Why is it that we always want what we don't have? Whoever coined the saying 'The grass is always greener on the other side' was a genius because there is no truer saying than that.

But, wouldn't it be nice to spend your mornings leisurely sipping coffee while reading the newspaper (online of course) and then going to the garden for a spot of weeding before it gets too hot. By noon I would have had my dinner menu planned out, complete with a freshly baked cake - and now that I am a lady of leisure, I would even squeeze in an hour of embroidering. When Abg drives in into the driveway, I would be at the door greeting him with a smile and handing him a glass of juice (freshly squeezed) before I peel off his socks. Haha.

In reality though what would have happened is that I would wake up late, get online, insist that hubby iron his own shirt and trousers before sending him off to work - NOT before he buys me nasi berlauk first of course! I would then continue surfing the net and bloghopping and leaving unnecessary comments in forums, not even bothering to shower and then bug hubby with questions of 'When are you coming home?' when it isn't even two pm.

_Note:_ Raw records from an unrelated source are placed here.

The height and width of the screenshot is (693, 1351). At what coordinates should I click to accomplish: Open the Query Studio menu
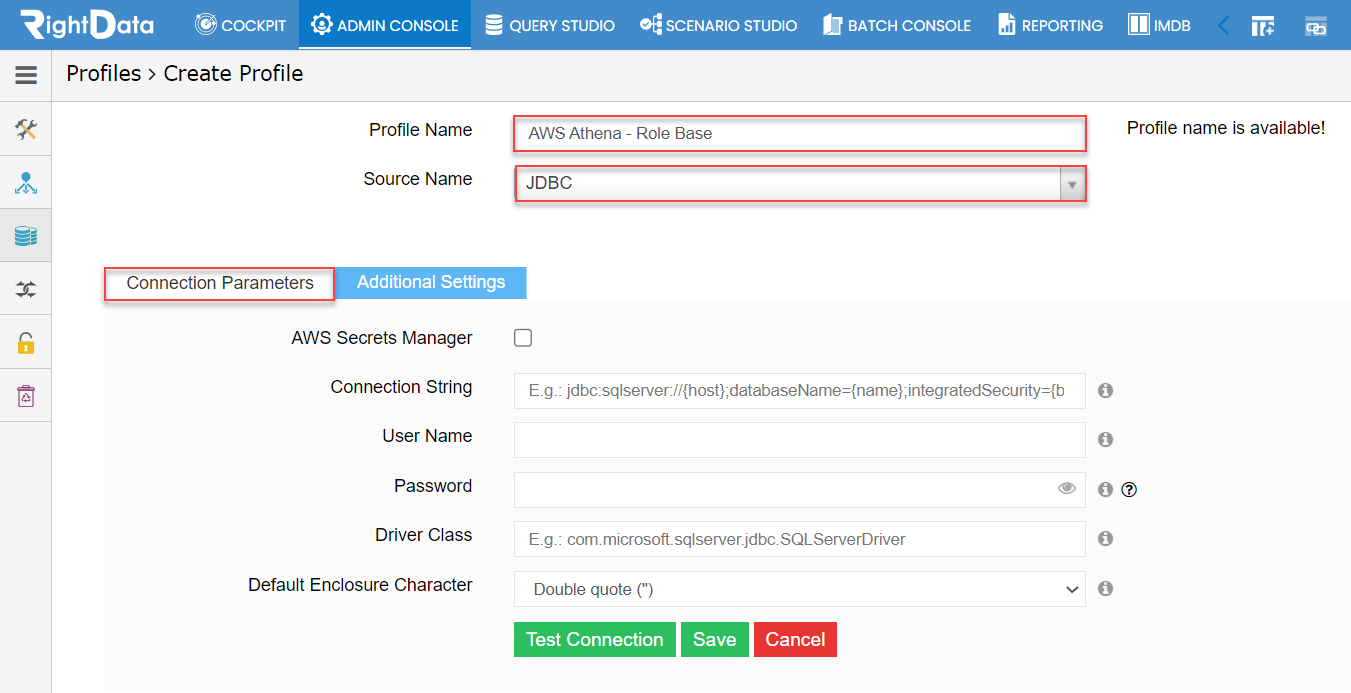pos(549,25)
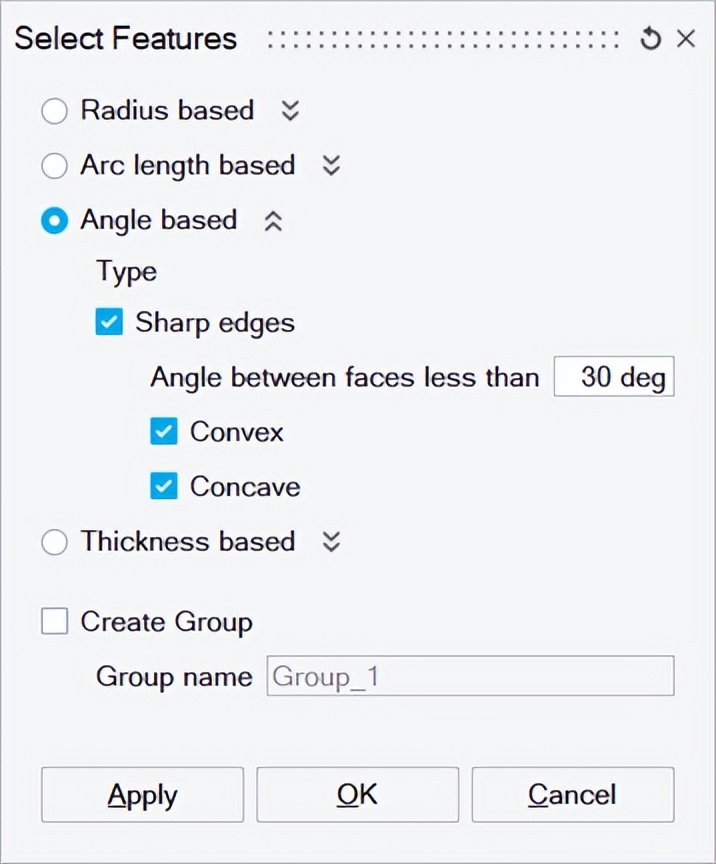Screen dimensions: 716x864
Task: Click the Apply button
Action: tap(141, 794)
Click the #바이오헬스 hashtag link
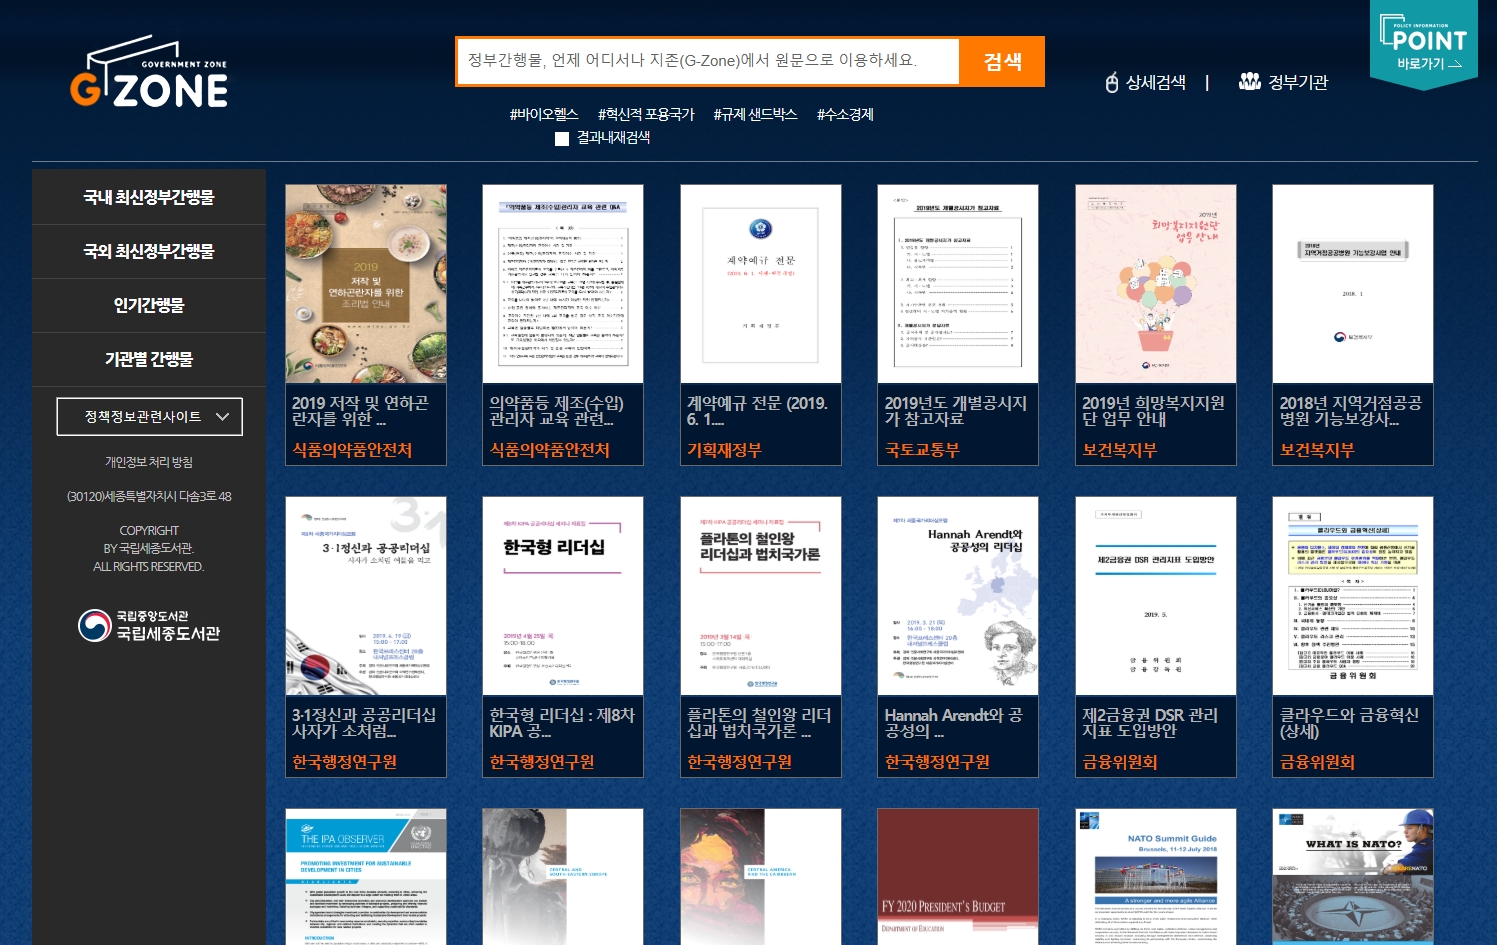Screen dimensions: 1497x945 click(544, 115)
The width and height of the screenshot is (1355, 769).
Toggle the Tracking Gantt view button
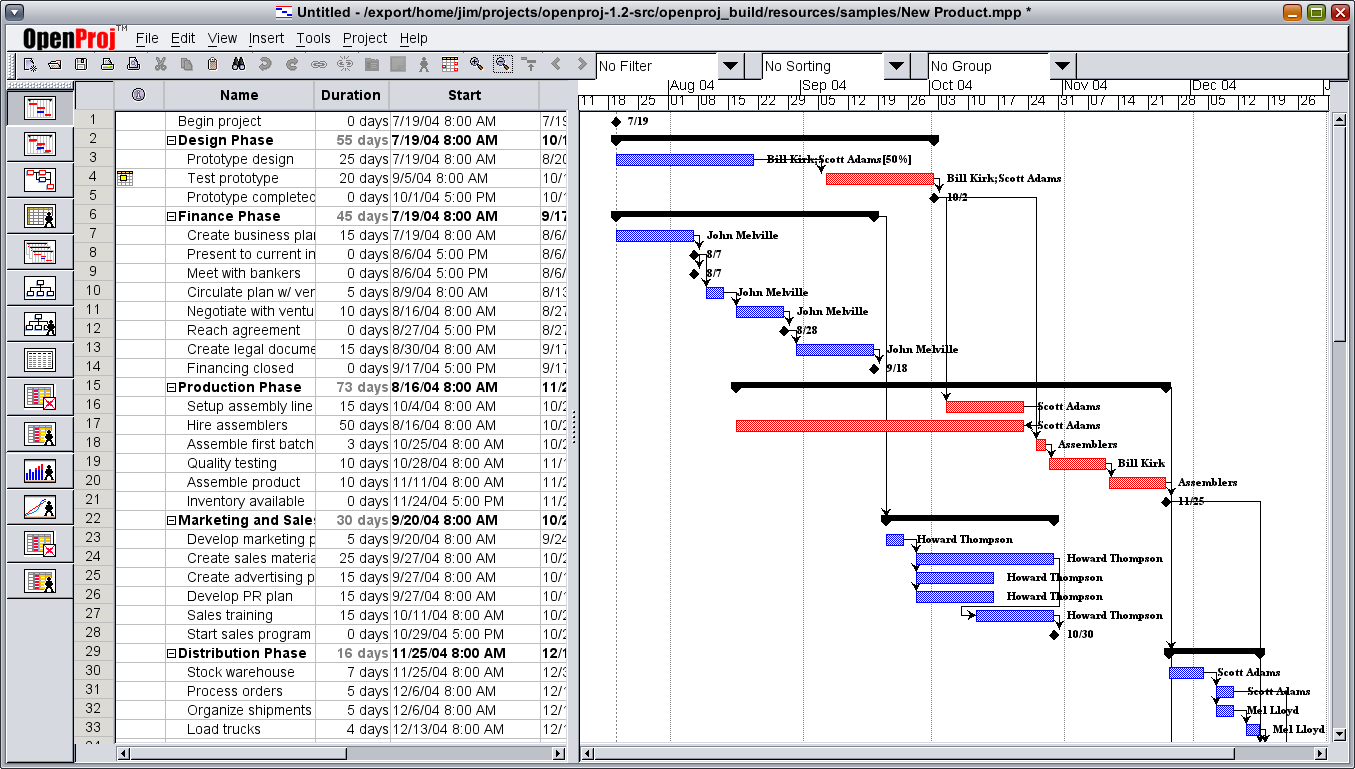40,144
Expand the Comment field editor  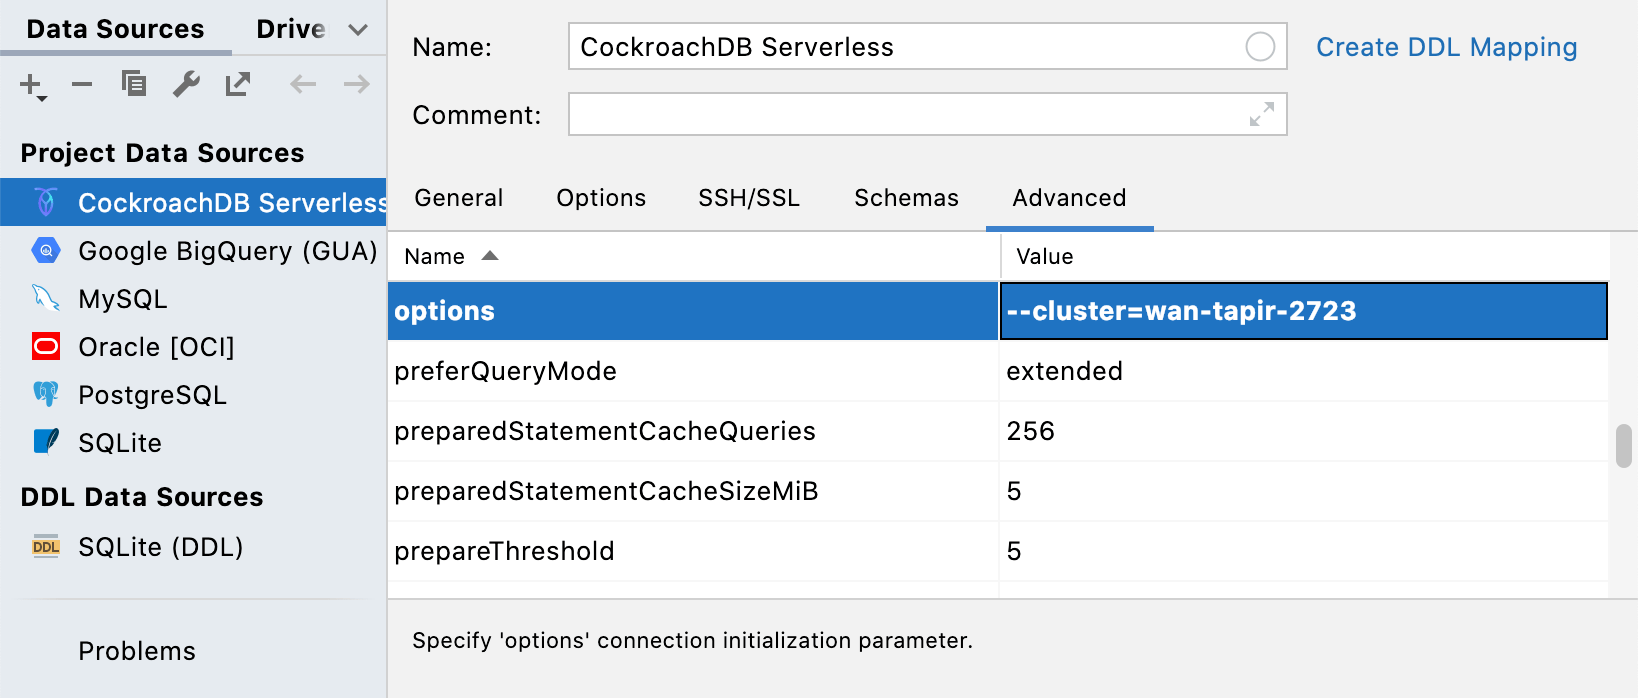pyautogui.click(x=1262, y=114)

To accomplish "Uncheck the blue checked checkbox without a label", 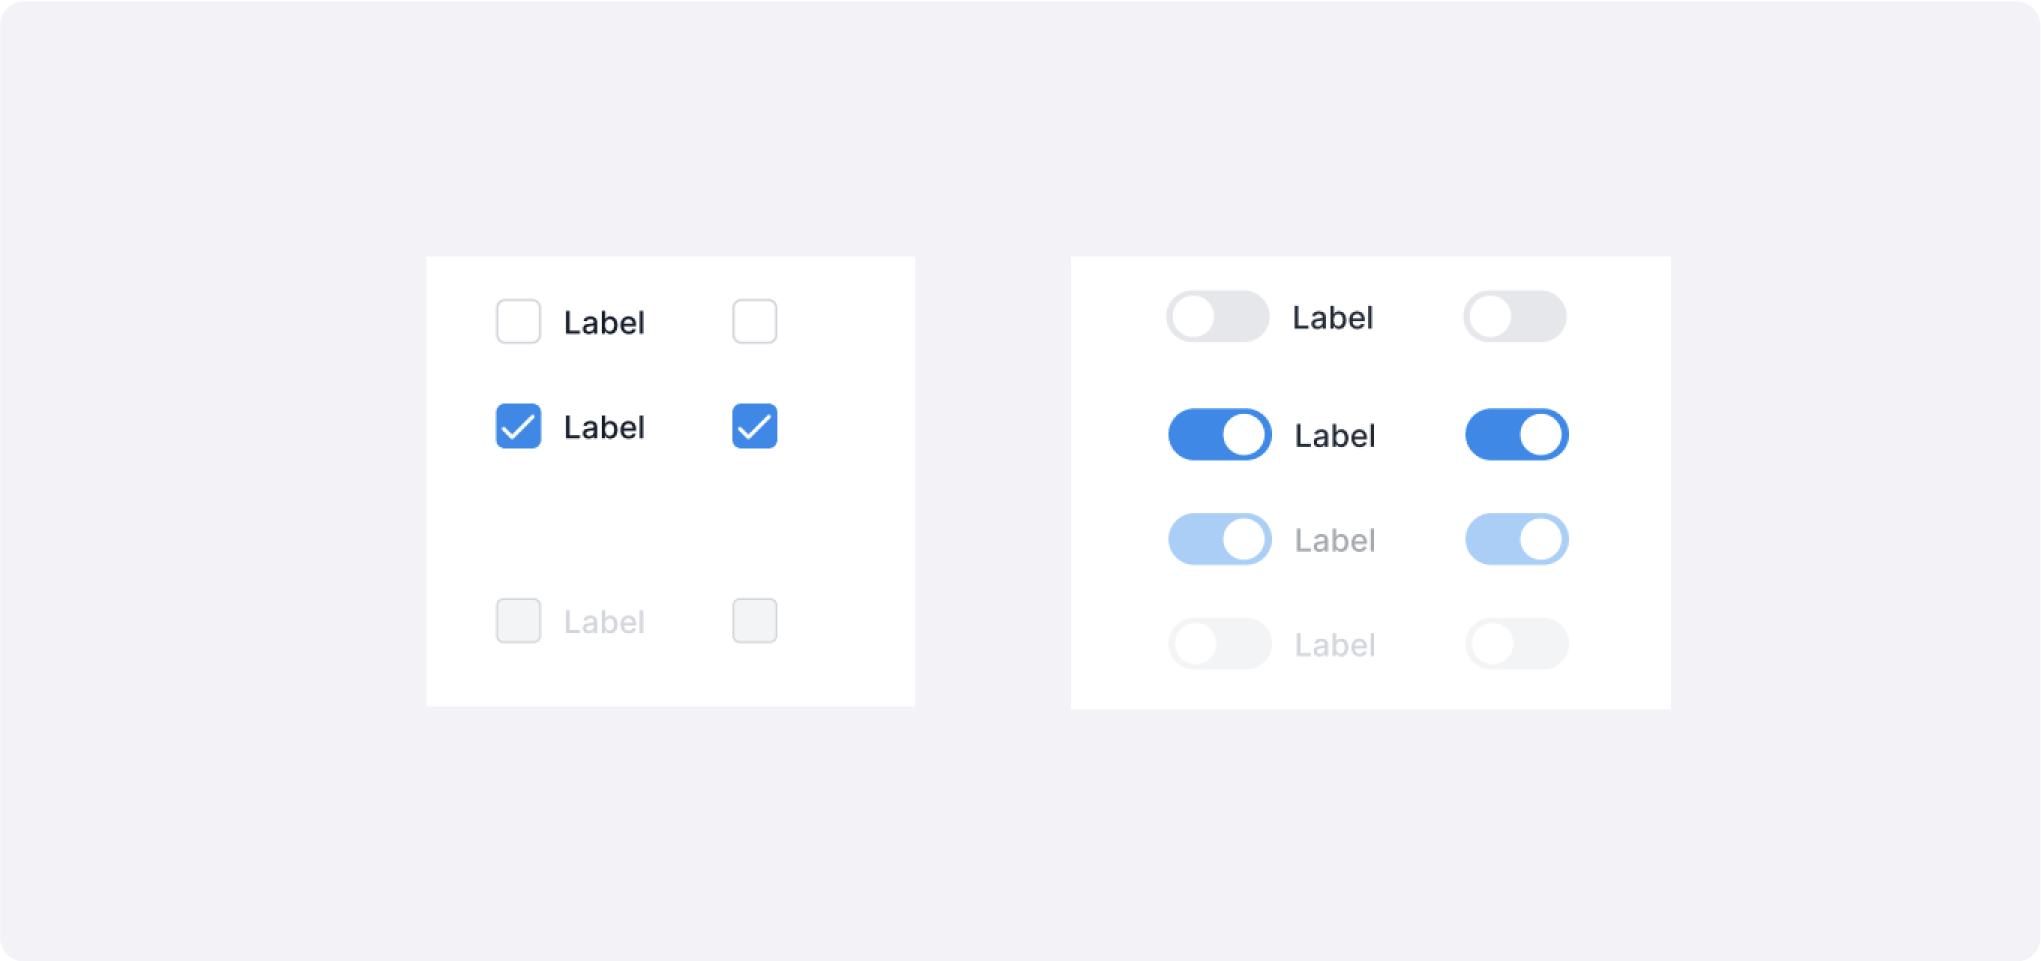I will coord(754,426).
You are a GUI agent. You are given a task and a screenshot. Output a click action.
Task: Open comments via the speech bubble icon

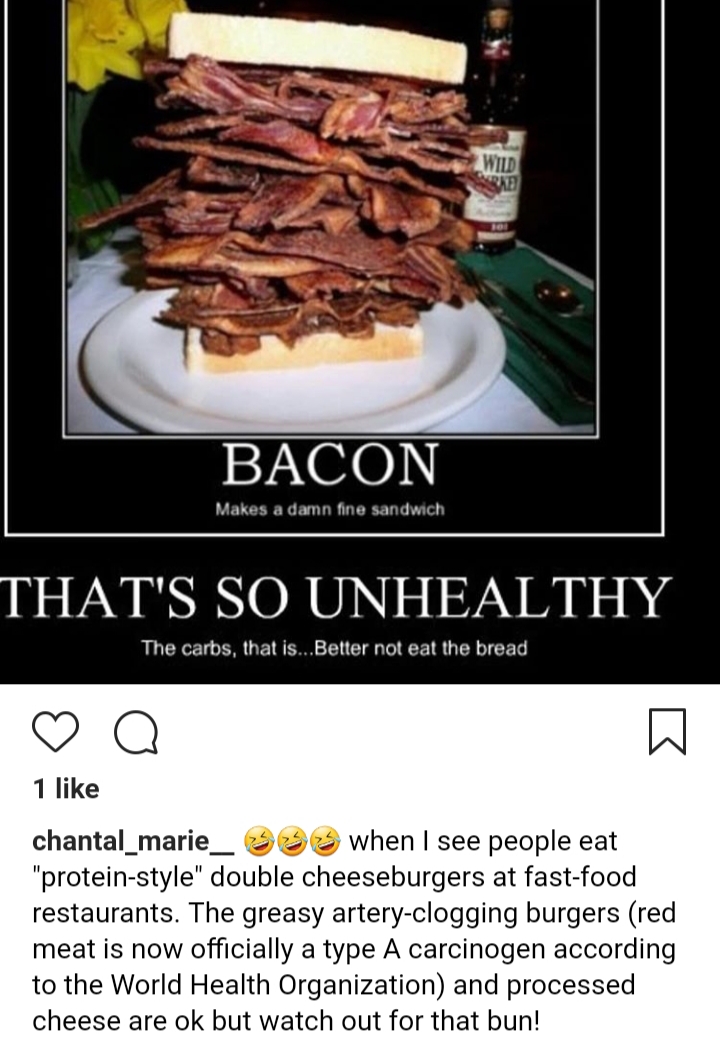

Maybe I am exaggerating but the point is, we would always think that we would be a better person if we were to be in another situation. 'I would be more hardworking' or 'I would be doing more aerobics and eat healthier meals' - but once we are in that different situation, of course, we would look longingly at another person's life or worse, the life we just recently left and think the same.

A few years back, Gwyneth Paltrow was in this movie where they showed what would have happened should she have taken one route instead of the other - you know when you are faced with a crossroad and you wished you knew what would happen if you had taken route A rather than B? I don't remember what happened in the end - I do remember it's theme song though, a rather catchy tune by Aqua which is playing in my head right this instant and would likely be stuck there for the rest of the day no doubt.

Wouldn't it be great if we could choose the course of our lives like an algorithm, see what the end result is and being able to pick out the one that we liked best?